Maybe you wouldn’t word it that way. Maybe you’re simply tired of being stuck in neutral and can’t figure out why.
If that sounds anything like you, you need to change your thinking if you ever hope to become a higher performer.
Matt Clark is a pit crew coach who helps high performers experience a MindSHIFT using the neuroscience behind belief formation. He spent 15 years in NASCAR building high performance pit crews for championship drivers like Jeff Gordon and Jimmie Johnson. His career accomplishments include taking part in five NASCAR Championships, winning over 70 races, being named the NASCAR Pit Crew Challenge Champion, working as a FOX Sports1 on-air analyst, and so much more.

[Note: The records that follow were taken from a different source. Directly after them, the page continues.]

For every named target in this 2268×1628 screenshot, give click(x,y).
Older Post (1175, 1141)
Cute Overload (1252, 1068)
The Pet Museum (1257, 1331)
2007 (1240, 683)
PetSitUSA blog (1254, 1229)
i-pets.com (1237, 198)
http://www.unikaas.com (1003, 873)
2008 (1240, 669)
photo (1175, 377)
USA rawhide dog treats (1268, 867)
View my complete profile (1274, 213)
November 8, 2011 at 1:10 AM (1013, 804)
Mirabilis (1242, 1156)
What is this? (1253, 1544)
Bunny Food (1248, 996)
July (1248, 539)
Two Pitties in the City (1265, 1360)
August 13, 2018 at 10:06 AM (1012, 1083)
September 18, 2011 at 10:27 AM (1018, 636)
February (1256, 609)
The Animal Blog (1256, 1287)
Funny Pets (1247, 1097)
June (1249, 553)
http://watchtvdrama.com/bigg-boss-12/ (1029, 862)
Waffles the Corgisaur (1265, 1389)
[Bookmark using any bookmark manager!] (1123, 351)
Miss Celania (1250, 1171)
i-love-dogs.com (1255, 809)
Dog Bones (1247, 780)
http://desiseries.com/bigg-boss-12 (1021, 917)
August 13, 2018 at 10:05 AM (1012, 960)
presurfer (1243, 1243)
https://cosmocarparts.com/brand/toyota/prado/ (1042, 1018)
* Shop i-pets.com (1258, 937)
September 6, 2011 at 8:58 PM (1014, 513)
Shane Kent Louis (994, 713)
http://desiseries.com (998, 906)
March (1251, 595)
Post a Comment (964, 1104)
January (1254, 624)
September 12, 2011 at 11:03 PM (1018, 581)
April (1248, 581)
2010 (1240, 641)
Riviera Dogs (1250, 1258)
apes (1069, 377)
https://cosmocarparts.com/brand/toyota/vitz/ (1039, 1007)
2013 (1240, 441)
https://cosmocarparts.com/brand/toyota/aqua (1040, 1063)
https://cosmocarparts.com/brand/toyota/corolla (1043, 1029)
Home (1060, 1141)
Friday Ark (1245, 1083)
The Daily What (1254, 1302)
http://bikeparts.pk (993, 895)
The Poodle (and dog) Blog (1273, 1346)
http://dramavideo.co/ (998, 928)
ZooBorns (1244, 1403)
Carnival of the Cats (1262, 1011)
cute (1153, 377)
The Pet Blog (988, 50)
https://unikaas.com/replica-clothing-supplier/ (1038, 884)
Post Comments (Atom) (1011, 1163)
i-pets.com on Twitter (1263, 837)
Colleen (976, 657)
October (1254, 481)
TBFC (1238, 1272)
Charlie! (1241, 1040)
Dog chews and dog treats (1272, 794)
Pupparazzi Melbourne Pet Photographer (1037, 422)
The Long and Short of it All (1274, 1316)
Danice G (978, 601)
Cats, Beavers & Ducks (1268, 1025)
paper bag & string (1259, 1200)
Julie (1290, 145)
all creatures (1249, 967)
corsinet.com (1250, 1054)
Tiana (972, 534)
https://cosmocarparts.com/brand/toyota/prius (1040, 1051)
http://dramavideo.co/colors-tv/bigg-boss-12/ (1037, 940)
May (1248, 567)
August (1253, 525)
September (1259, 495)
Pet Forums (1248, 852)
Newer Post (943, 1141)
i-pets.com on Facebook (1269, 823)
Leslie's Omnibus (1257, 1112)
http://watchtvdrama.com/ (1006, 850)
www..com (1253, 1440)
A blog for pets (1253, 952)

Matt brought unique insights, experiences, and lessons to Creating Your Encore Career last week. Let’s overview some of the things he shared on how to use neuroscience to become a higher performer in your Encore Career.
Matt’s Story
Over the years, Matt has realized that he has some self-limiting beliefs that impact his performance.
Part of this realization was reflecting on a situation that happened to him in high school. He was a sophomore playing varsity and his coach decided to have a senior play pinch hit for him. Though that was a good coaching decision, it began to stack beliefs that Matt wasn't good enough. This one event created a fundamental core belief that he was an imposter.
Eventually, he decided to get to the bottom of this and began to dig deep into the neuroscience behind how beliefs are formed.
The Power of Beliefs
Belief formation happens at the cellular level. This in itself makes them powerful. They literally shape our physiology.
Additionally, many people, especially high-performers, confuse desire with belief. We have the desire to be successful but feel blocked from fulfilling that desire. Often, this is because we have fundamental beliefs that are broken. This is the power of beliefs.
How to Change Your Self-limiting Beliefs
Your brain takes beliefs you currently hold and looks for things to reinforce them. We interpret events in certain ways so as to reinforce our beliefs. After we make an interpretation, there's a physiological response and we store it away in our “database.” That's how we begin to stack our beliefs.
Your job, therefore, is to break that loop by changing the way you interpret situations. How?
Well, affirmations alone won’t produce this change in your thoughts and beliefs. You have to tap the subconscious by going through the five senses.
When you do affirmations, think through how the affirmations will affect what you will see in your life, what you’ll hear about yourself, what you’ll hear other people say about you, and what you feel as a result of the affirmation.
This is when you will begin to see change.